Le Stratège de Sang - Dark Séoul Mafia T2

Alina Pavlova

Cet homme semble être une contradiction vivante et cela m’intrigue suffisamment pour édulcorer mes rapports de surveillance malgré la menace imminente qu’Igor fait planer sur moi. Il a été plus que clair : cette mission est ma dernière chance de survivre dans la Bratva.

Le goût du sang dans ma bouche est une sensation bien trop familière, mais j’encaisse. Encore et toujours. La décennie passée à obéir et à être la meilleure ne compte plus. Si cela a jamais compté. Mes épaules me font souffrir, douloureusement étirées par la chaîne qui me suspend au plafond. Igor est un professionnel et il a calculé la longueur juste ce qu’il faut pour que la position soit difficile sans devenir impossible. La «séance» ne fait que commencer et je la reconnais pour ce qu’elle est : une punition afin de me faire rentrer dans le rang. Mais, autant j’ai tout fait pour me sortir de l’enfer des caves de Saint-Pétersbourg, autant je ne suis plus prête à y laisser croupir d’autres enfants prisonniers. Je l’ai promis à Marina, et même s’il m’a fallu des années pour tenir mon engagement, je m’y suis accrochée. Jusqu’à aujourd’hui.

— Tu pensais vraiment qu’on allait laisser quelqu’un mettre en péril notre réseau comme ça? crache Igor d’un ton mauvais. Je dois dire que je suis plus que déçu par toi, Alina. Après tout ce que nous avons fait pour toi, c’est comme ça que tu me remercies? En volant nos biens?
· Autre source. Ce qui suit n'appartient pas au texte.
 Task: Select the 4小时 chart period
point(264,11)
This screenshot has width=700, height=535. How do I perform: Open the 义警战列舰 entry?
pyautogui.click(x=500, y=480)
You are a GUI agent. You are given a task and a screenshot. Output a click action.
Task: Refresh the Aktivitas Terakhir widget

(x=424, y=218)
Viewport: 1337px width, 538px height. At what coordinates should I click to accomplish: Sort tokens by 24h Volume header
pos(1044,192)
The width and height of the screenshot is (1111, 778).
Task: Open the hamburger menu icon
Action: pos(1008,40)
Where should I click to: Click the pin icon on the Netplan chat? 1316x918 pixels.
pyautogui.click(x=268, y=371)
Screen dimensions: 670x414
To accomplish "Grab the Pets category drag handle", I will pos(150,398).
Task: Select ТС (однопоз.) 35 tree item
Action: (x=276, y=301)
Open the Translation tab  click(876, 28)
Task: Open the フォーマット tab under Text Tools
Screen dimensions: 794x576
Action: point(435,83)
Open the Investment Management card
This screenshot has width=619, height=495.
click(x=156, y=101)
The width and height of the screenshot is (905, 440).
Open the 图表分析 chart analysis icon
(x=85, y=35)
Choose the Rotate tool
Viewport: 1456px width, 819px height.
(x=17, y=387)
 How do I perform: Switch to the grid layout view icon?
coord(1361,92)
Tu parles, la Bratva qui m’a achetée n’a jamais rien fait si ce n’est de me donner les moyens de survivre pour mieux les abattre! Je hais cet homme plus que je ne saurais le dire et rêve chaque nuit depuis douze ans à la bonne manière de le tuer. À force de volonté et d’efforts, je suis parvenue à entrer dans sa sphère de pouvoir au point de pouvoir démanteler certaines de ses opérations à son insu. Cela fait dix-huit mois qu’il tempête contre l’organisation qui soustrait ses marchandises de son réseau destinées aux pédophiles ayant les moyens de s’offrir leurs fantasmes pervers. Il n’a jamais envisagé que ce ne soit qu’une seule personne qui le défie, encore moins une femme.

— Dis-moi pour qui tu travailles!

Cette question posée en boucle est une litanie sans fin : dans son esprit, je ne peux qu’être soumise à quelqu’un d’autre. Il ne me voit que comme une ancienne victime qu’il a fait monter dans la hiérarchie parce que je peux «baiser et tuer en même temps».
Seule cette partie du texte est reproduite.